Solving for C: Calculating Area Between Two Functions in Calculus

[CACain]

Okay, you have 2 equations (and no points on the graph given) -- You have f(x) = 2x-3x^3 and f(x) = c. You are to find the area under the curve between those 2 functions and are to make it equal with the area between the y-axis and the 2 curves.

So, I started this problem initially by creating a graph, and putting all my points on it. I integrated both the areas with respect to x.. and I used (for the area bounded by the y-axis and the curves -- which I marked A1) the bounds 0 to 2x-3x^3.

For the second one, I don't know what bounds to use.. and I think this is where I messed up initially... I used my original bounds which are now clearly wrong...

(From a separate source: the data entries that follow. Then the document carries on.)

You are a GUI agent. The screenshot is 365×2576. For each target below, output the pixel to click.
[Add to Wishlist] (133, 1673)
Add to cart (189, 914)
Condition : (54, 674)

I'm so stumped, and it's most likely something silly...

Edit: in my sleepy stuper, I forgot to include (although it may be obvious) that you are to be solving for C :)

 

[HallsofIvy]

I can't make heads or tails out of what you are saying. To start with you are given y= 2x- 3x³ and y= c and you are asked to find the area between them. Okay, that would be the integral of 2x- 3x³- c where the limits of integration are two points at which the curves intersect (NOT "0 to 2x- 3x³"). Of course for many values of c, those two curves might not intersect twice so there would be no area. I have no idea what you mean by "the area between the y-axis and the 2 curves". There is no one region "between the y-axis and the 2 curves" so there is no one area.